Nothing to do with Families looking to relocate or a handyman looking to take over from Rafael Delpino.


----------



## Suenneil (Feb 17, 2009)

I agree with your comments Jo, but at the same time I think part of who Xose said may be true - but only in relation to the way in which some people reply to posts .... having an opinion based on your own experience should always be considered acceptable - because we are passing on what we ourselves know to be true or evident in certain situations .... I think its when people stop doing that and start to post answers or comments in a way which can sound flippant, humiliating, sarcastic etc etc .... that it potentially spoils the "atmosphere" on the forum

I like coming in here - I like the people on here - and I hope the "type" of people who start to visit and take part understand that we all have a part to play in keeping it real and with the best of intentions ...

Off my soap box now!

Sue xx


----------



## jojo (Sep 20, 2007)

Xose said:


> My point was clearly to do with youngsters taking a gap year or some such. Doing a bit of world exploration - coming on here and having the p!ss taken out of them instead of getting guidance and motivation on how best to do it from those that perhaps have done it in the past. Earning a wage and paying the rent for months at a time is low on their agenda. They really can hop on the next flight and go home.
> 
> Nothing to do with Families looking to relocate or a handyman looking to take over from Rafael Delpino.

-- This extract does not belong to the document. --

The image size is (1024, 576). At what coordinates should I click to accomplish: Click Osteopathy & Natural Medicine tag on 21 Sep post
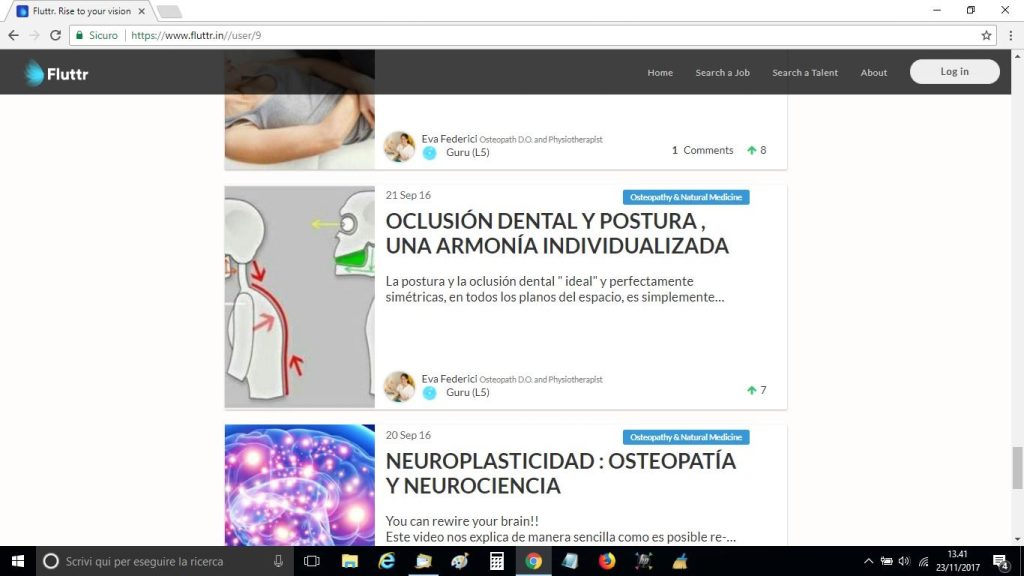tap(686, 198)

Yes, I understand what you're saying and maybe you're right. I hope that the info we give on here tho can be seen and understood by whoever is reading it.. for example, a "youngster" with no ties and just out to have fun shouldnt be too concerned with us banging on about no permenant jobs, rental agreements etc.. I wouldnt ever wanna put off kids with a sense of adventure, but often if you read their posts, they are asking what the job situation is and we tell em how we see it! What I'm saying is that I hope we manage to give a balanced view... and I guess what you're saying is that possibly we're not??????

I'll certainly try and make it sound a little less "depressing" to those younger visitors!!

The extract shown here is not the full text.